CFD. Computational fluid dynamics software is
increasingly being put to use by product development
engineers early in the design process to validate proposed
designs while still on the digital drawing board. CFD
software enables engineers to analyze fluid flow and/or
heat transfer in and around new designs. Without such
software, expensive and time-consuming bench testing
must be conducted. Even with such physical testing,
many flow and heat transfer phenomena occur within a
product – a valve inside a faucet or airflow through an
electronic enclosure, for example – making it impossible
to visualize without computer simulations.
FEA. FEA is a numerical technique that calculates the
behavior of mechanical structures. Using FEA, structures
are divided into small, simple units called "elements."
When FEA software solves an equation, the system
displays the physical behavior of a structure based on the
individual elements. Engineers use FEA tools to calculate
strength, deflection, stress, vibration, buckling, and other
behaviors, in order to reduce the weight or maximize the
strength of a part.

Dataset rows:
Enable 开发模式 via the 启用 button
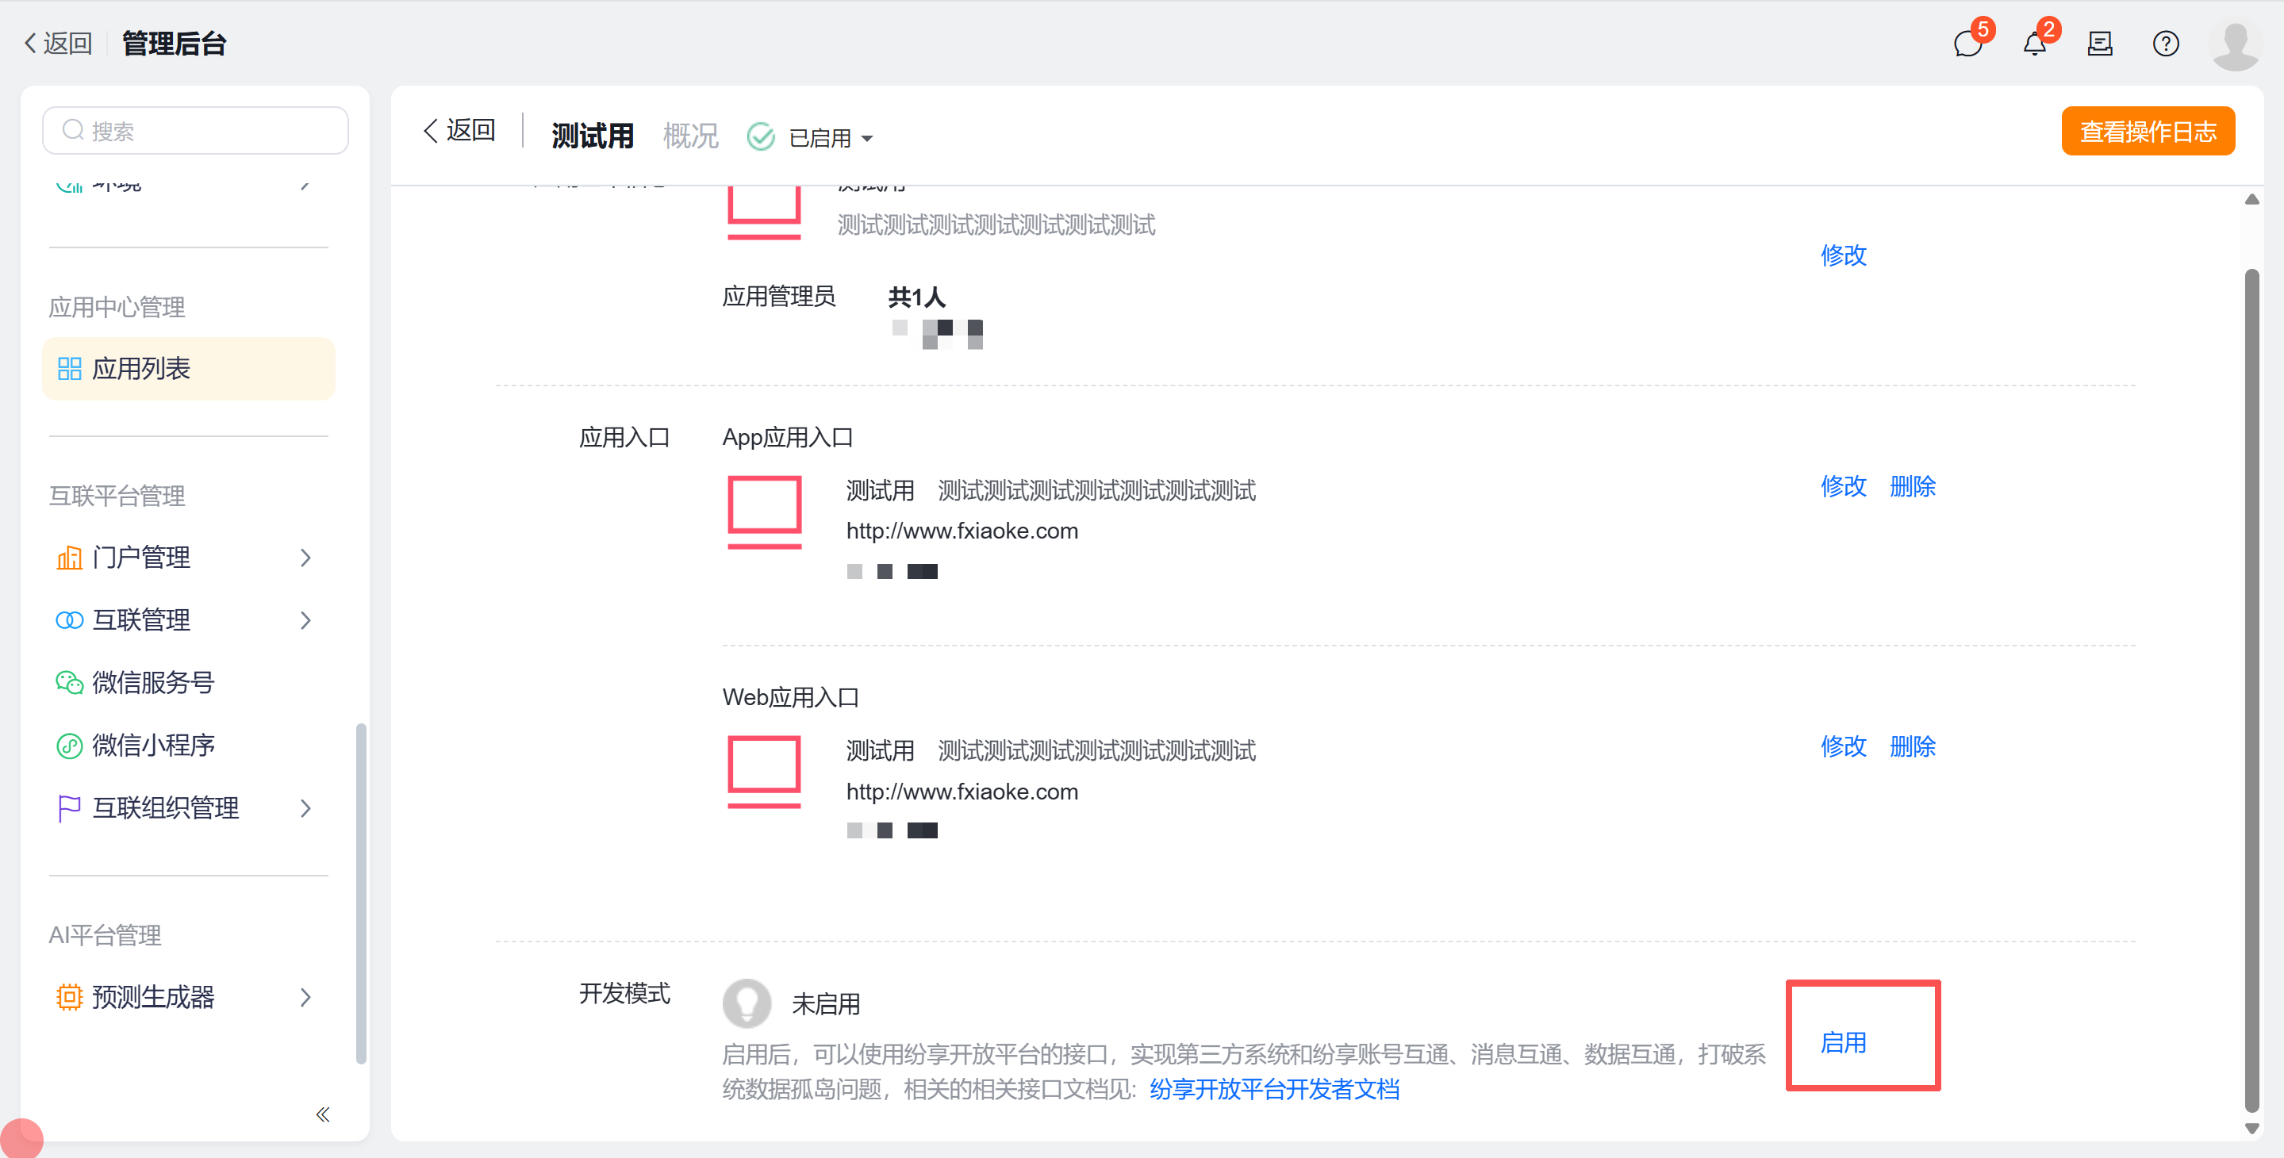 tap(1844, 1042)
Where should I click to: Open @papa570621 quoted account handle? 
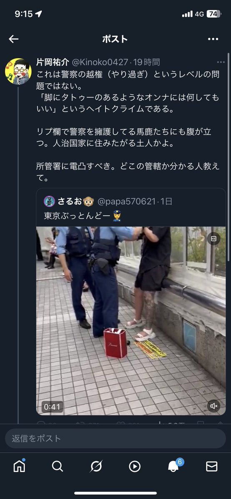pos(127,201)
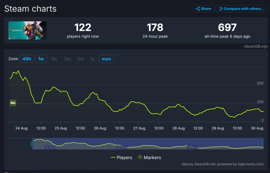Switch chart zoom to 1w
Image resolution: width=270 pixels, height=173 pixels.
tap(41, 59)
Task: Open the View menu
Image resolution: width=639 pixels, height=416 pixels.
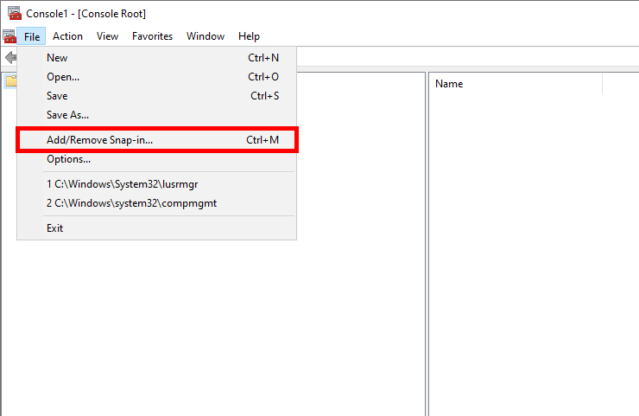Action: coord(107,36)
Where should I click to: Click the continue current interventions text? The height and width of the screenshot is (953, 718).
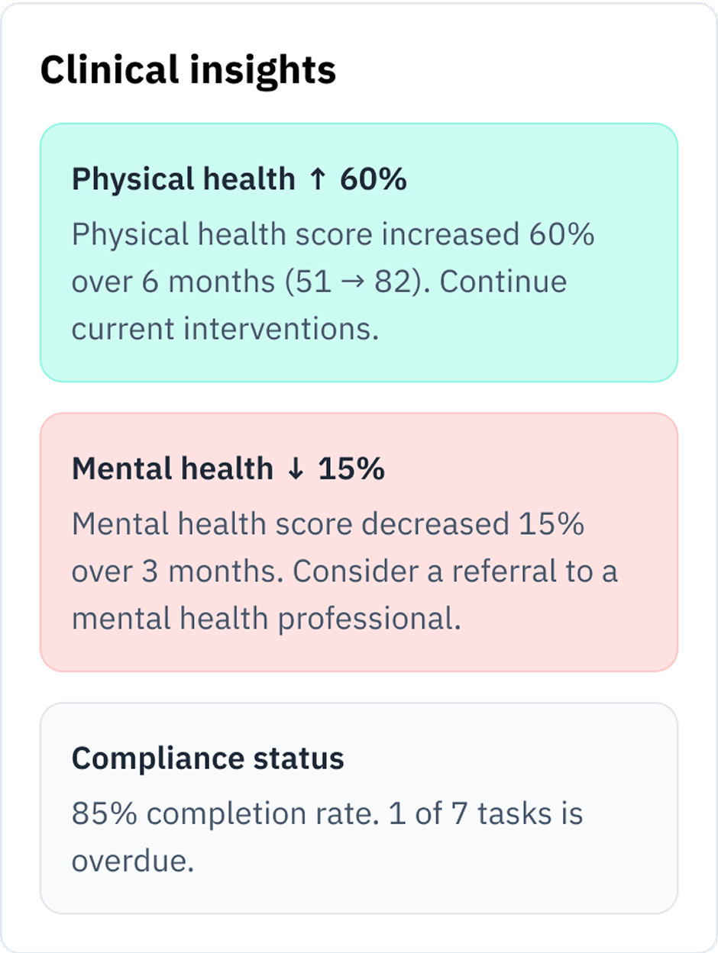click(229, 328)
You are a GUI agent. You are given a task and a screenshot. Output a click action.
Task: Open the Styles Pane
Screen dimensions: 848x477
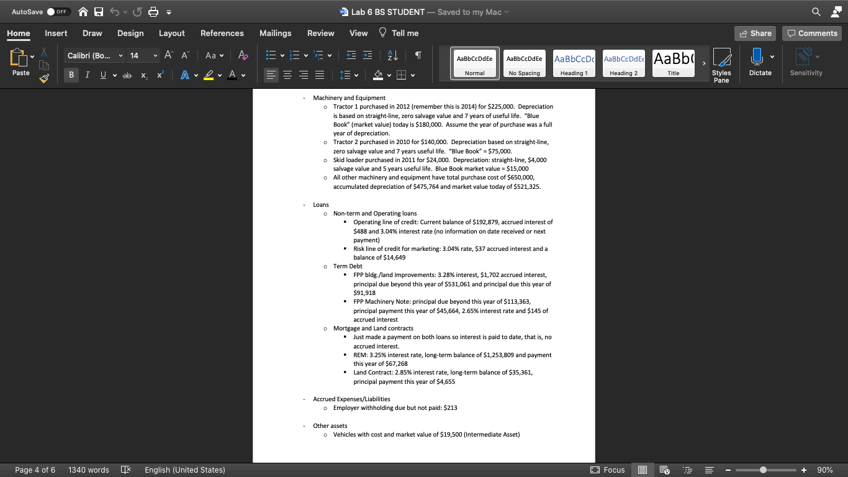(721, 62)
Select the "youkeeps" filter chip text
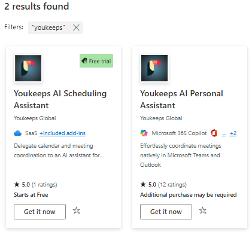Image resolution: width=252 pixels, height=232 pixels. [48, 28]
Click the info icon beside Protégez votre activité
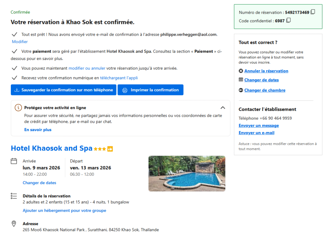This screenshot has width=326, height=236. [x=18, y=107]
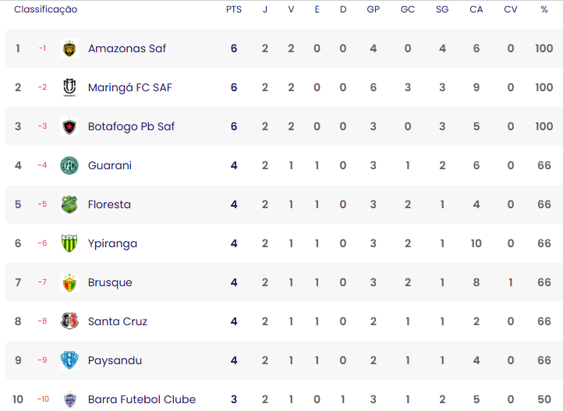Open the Ypiranga team name link
This screenshot has width=563, height=411.
pyautogui.click(x=112, y=243)
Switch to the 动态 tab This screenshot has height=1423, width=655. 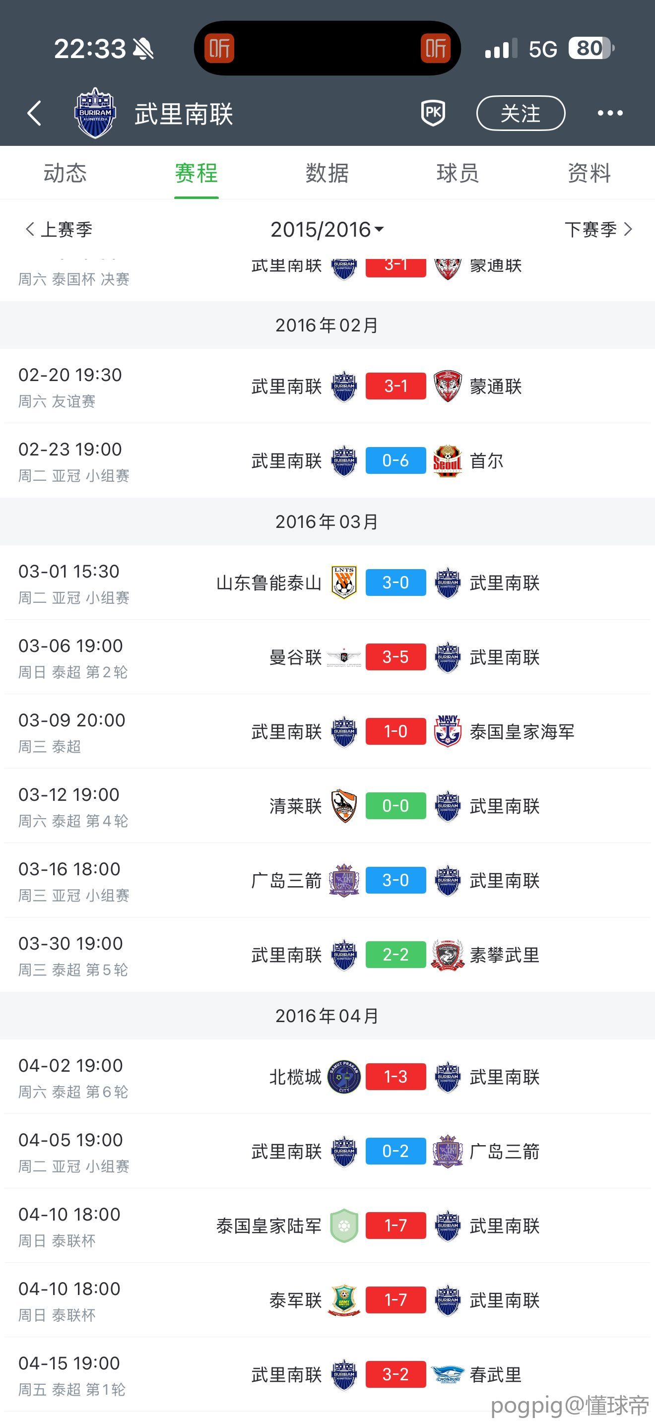65,173
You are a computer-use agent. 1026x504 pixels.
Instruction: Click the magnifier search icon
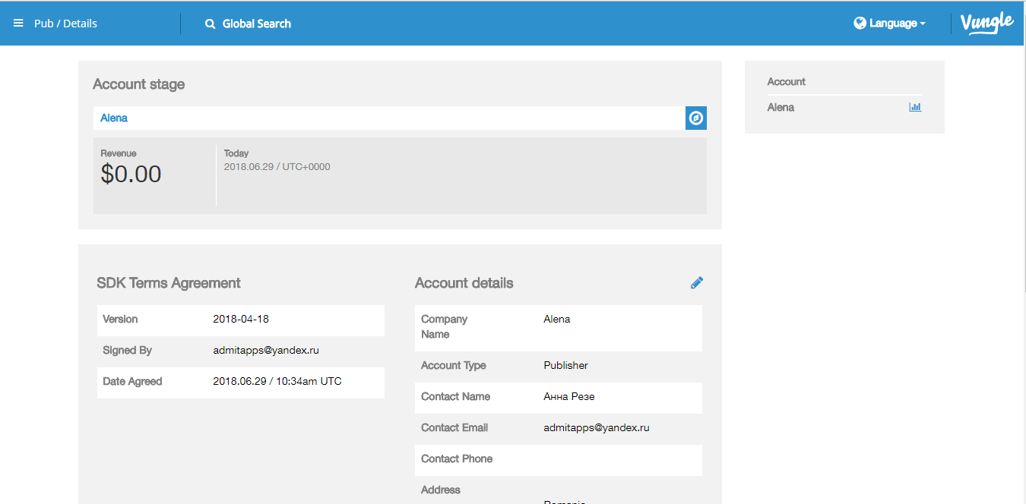tap(211, 24)
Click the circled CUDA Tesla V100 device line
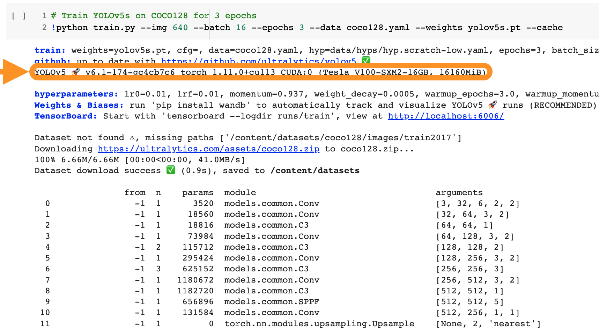Image resolution: width=599 pixels, height=328 pixels. click(262, 72)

What is asked:
1. According to the text on CFD and FEA software, what has to be done when engineers don't have CFD software?
2. Write the next part of the text on CFD and FEA software, picking up after its last sentence.

Exercise answers:
1. Expensive and time-consuming bench testing must be conducted.

2.
Jeffrey Setzer, technical services manager for Graphics
Systems Corporation, a Wisconsin-based value-added
reseller (VAR) of 3D CAD systems, believes that FEA
tools help engineers guide designs through the
development process. "FEA allows the designer to make
quicker and better-informed decisions," says Setzer. "This
is possible because virtual ‘testing’ can be done directly
on the solid model, right in the software. Anytime an
engineer comes to a fork in the road, where they ask
themselves ‘should I go this way, that way or try a third
option,’ FEA will give them the insight they need to make
a sound decision."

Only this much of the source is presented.